*** RECORDS FOR THE EXERCISE Section Begins ***

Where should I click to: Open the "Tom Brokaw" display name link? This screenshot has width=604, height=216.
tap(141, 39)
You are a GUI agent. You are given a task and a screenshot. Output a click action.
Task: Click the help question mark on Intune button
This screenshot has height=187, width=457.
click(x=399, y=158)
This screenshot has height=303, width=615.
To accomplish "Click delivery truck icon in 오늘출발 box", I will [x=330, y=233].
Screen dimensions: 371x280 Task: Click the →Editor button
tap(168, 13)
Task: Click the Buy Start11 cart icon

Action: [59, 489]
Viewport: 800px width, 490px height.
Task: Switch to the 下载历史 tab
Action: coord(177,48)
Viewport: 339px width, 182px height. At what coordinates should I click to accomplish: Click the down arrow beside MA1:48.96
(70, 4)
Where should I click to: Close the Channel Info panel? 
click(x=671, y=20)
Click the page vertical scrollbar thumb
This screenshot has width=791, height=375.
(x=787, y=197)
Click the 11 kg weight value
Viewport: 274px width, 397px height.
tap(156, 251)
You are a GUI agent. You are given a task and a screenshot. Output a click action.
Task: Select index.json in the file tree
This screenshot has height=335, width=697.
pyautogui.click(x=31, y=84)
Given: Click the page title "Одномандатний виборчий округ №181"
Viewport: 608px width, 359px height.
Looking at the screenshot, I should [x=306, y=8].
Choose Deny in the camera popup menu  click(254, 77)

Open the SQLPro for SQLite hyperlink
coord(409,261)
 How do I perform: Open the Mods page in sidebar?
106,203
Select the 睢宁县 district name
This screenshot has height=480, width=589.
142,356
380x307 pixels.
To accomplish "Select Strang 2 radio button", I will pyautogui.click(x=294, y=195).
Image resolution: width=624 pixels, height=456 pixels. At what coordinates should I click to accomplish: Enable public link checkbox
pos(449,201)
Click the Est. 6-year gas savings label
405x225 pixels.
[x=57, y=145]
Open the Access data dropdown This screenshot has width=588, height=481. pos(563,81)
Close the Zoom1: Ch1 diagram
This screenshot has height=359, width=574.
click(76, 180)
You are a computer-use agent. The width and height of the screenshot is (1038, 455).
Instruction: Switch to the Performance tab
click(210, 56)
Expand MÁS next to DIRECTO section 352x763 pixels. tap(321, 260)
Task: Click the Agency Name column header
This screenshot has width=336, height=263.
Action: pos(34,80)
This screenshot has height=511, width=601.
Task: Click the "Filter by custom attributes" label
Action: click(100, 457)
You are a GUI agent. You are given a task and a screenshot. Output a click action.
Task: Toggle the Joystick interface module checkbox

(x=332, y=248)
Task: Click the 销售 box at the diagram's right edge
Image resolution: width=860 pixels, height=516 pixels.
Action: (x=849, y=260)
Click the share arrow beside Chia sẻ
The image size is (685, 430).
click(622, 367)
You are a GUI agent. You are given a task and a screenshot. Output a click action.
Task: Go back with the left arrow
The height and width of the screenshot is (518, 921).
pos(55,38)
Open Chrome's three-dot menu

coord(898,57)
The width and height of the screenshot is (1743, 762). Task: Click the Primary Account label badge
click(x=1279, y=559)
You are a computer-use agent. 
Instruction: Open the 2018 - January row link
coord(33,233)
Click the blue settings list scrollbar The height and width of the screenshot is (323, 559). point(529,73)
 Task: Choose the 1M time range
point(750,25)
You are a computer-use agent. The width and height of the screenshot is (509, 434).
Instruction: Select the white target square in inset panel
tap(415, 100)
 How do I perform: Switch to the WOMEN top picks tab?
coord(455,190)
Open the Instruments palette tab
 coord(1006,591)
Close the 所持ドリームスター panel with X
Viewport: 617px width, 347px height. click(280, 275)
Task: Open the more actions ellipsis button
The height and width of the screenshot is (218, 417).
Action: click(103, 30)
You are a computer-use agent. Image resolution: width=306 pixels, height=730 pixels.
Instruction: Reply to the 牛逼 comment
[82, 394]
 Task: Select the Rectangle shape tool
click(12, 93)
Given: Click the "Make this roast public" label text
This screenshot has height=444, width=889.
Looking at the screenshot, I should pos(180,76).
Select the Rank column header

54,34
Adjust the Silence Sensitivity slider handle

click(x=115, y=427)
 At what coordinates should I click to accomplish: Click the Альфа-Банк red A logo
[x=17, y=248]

*** RECORDS FOR THE EXERCISE Section Ends ***

INSTRUCTIONS TO FOLLOW: All lines above that contain the word "will" are to be copied.

EXERCISE ANSWER:
To accomplish "Click delivery truck icon in 오늘출발 box", I will [x=330, y=233].
To accomplish "Select Strang 2 radio button", I will pyautogui.click(x=294, y=195).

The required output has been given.